A secretária de Estado da Indústria está confiante de que o evento ficará em Portugal para lá de 2018. Marcelo tinha pedido para que fizesse tudo para manter o evento no país após 2018.

A secretária de Estado da Indústria reafirmou a vontade de manter o Web Summit em Portugal, referindo que a organização “está a ficar bastante convencida”. O acordo atual prevê a realização do evento até 2018, inclusive, mas o desejo do Governo é que se prolongue até 2020.

“Creio que a organização está a ficar bastante convencida em ficar aqui mais anos, mas resta-nos esperar pela sua decisão final”, afirmou, na SIC Notícias, a secretária de Estado da Indústria, que sucedeu no verão a João Vasconcelos. Ana Lehmann quer que o evento fique até 2020, argumentado que Portugal “autojustifica-se” como destino de eleição do Web Summit: segurança, infraestruturas, qualidade de vida, o ecossistema “vibrante” e as boas condições a oferecer aos estrangeiros são os principais argumentos.

A manutenção do evento em Portugal tinha sido um dos pedidos que Marcelo Rebelo de Sousa tinha feito na semana passada. Entre as 150 startups portuguesas que integram o programa Road2WebSummit, o Presidente da República afirmou que “temos de fazer tudo para ver se seguramos o Web Summit em Portugal“. “Isto é uma bola de neve que está a subir”, comentou Marcelo ao lado de Paddy Cosgrave, o líder do evento.

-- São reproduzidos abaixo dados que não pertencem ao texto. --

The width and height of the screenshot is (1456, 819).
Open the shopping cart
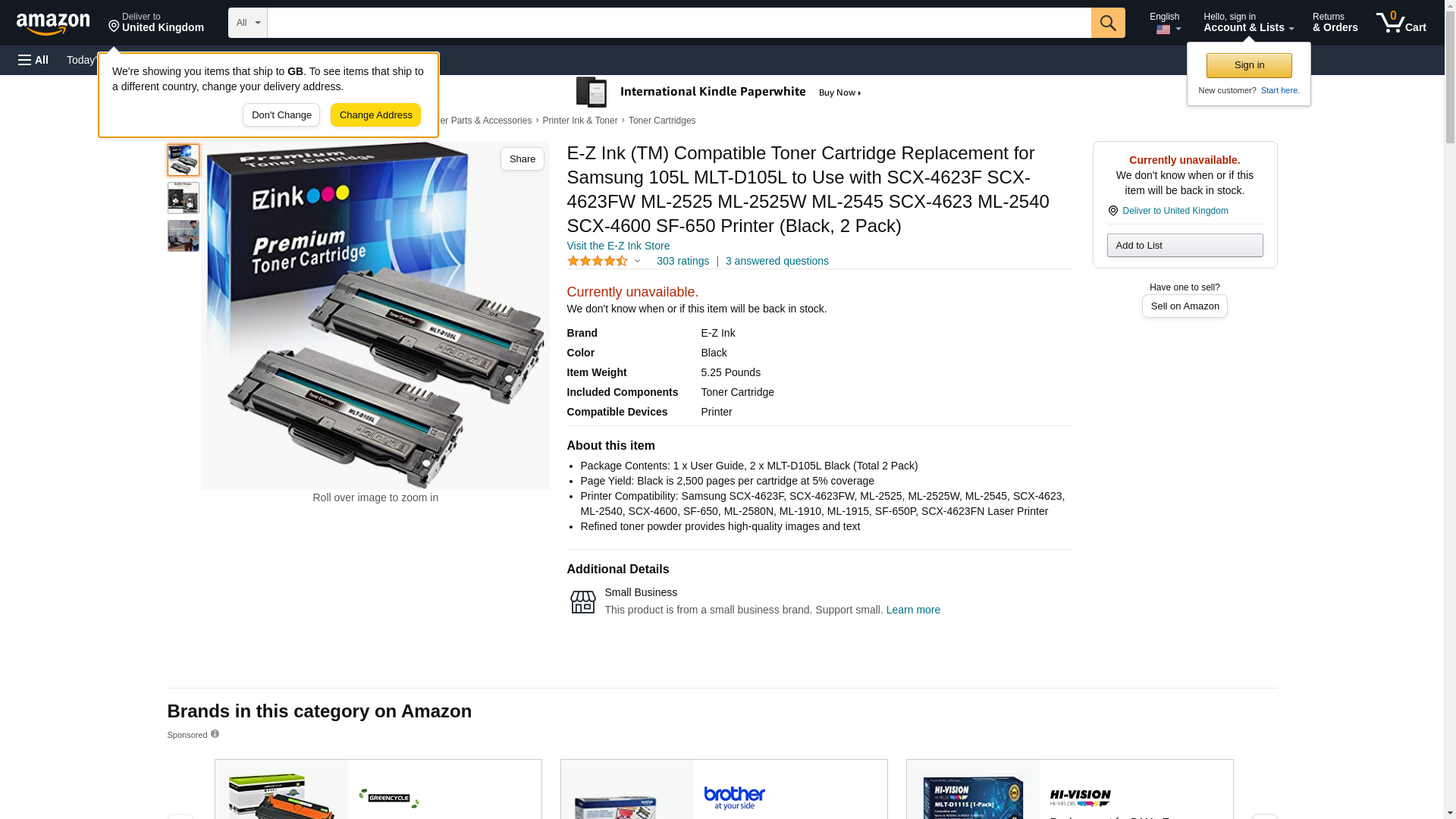pos(1401,22)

Creio que a organização está a ficar bastante convencida em ficar aqui mais anos, mas resta-nos esperar pela sua decisão final.

Ana Lehmann

Secretária de Estado da Indústria

Questionada sobre a taxa de insucesso das startups, Ana Lehmann classificou o fenómeno de “normal”. No entanto, a secretária de Estado garante que o Governo está a trabalhar para aumentar o sucesso dos negócios em duas vertentes: promover a escalabilidade e a internacionalização das startups conferindo-lhes capacidade competitiva.

Ana Lehmann garante ter já praticamente acordada “a entrada de duas grandes redes de apoio à escalabilidade das startups” em Portugal. Além disso, quer reforçar a ligação entre grandes empresas, grandes investidores e startups. “No Web Summit vou andar todos os dias a ligar grandes empresas a startups“, afirmou, referindo que essa ligação deverá aumentar a capacidade de sobrevivência das startups.